### Entries provided
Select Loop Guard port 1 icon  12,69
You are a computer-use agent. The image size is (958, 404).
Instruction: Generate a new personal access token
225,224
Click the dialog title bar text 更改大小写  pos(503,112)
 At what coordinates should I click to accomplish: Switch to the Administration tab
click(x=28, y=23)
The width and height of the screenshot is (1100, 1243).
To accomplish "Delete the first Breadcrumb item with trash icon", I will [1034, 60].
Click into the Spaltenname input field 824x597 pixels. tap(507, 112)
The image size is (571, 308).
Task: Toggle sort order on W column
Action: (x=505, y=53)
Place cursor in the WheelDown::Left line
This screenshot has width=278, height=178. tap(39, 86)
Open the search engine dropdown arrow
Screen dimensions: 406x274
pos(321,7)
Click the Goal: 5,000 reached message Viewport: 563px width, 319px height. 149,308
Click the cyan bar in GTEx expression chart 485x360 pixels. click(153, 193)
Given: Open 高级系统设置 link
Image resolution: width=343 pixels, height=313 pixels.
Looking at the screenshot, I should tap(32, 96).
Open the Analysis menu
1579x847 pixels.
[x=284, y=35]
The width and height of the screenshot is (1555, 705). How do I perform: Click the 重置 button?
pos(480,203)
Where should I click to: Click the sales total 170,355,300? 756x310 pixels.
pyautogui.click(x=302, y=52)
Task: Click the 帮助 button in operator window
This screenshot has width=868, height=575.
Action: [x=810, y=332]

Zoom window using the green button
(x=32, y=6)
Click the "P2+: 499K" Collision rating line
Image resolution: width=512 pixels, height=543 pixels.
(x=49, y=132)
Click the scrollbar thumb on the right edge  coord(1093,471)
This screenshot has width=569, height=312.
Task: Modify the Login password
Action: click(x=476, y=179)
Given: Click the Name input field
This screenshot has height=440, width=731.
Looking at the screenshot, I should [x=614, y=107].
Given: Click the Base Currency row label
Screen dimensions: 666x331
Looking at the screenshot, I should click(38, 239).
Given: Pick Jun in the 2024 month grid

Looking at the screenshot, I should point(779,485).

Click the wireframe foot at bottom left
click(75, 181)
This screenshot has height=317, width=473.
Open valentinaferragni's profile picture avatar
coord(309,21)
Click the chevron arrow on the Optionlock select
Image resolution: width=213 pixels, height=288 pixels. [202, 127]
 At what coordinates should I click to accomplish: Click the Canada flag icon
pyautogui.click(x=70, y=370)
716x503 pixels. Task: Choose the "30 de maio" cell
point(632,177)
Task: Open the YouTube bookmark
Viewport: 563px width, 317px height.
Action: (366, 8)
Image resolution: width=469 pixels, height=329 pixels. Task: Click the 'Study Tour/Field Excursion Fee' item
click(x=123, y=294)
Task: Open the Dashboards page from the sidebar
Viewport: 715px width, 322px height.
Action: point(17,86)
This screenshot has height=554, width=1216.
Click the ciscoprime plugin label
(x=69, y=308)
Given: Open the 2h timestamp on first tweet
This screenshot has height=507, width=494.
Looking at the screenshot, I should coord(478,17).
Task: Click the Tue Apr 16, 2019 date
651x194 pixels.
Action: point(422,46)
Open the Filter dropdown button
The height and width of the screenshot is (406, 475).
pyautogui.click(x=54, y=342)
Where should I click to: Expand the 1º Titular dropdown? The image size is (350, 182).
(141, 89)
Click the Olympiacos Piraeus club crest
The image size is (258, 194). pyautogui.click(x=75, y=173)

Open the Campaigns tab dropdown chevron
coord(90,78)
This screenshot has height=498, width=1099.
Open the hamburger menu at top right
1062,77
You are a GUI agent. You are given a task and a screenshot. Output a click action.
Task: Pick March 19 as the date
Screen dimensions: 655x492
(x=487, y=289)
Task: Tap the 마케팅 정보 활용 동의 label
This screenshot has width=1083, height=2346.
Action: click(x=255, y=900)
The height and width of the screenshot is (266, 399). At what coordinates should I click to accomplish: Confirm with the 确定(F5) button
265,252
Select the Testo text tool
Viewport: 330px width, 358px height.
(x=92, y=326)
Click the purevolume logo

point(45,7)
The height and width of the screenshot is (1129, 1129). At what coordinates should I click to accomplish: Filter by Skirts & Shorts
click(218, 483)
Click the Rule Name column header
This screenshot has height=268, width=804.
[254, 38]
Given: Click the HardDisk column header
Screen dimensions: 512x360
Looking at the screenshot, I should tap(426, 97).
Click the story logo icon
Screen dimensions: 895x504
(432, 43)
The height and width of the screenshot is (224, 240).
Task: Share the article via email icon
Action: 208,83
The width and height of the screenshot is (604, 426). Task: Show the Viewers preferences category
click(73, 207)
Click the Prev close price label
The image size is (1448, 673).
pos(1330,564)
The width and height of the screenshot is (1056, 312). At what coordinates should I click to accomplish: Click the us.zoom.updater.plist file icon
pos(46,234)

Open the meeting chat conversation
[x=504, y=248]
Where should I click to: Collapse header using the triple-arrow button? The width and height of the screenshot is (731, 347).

### What you will do
Both the line containing "This screenshot has height=498, width=1099." and the line containing "Task: Tap the 마케팅 정보 활용 동의 label" belong in the answer. Print them and every line above that falls between them exactly, and no others.

### Solution for this exercise
This screenshot has height=498, width=1099.
Open the hamburger menu at top right
1062,77
You are a GUI agent. You are given a task and a screenshot. Output a click action.
Task: Pick March 19 as the date
Screen dimensions: 655x492
(x=487, y=289)
Task: Tap the 마케팅 정보 활용 동의 label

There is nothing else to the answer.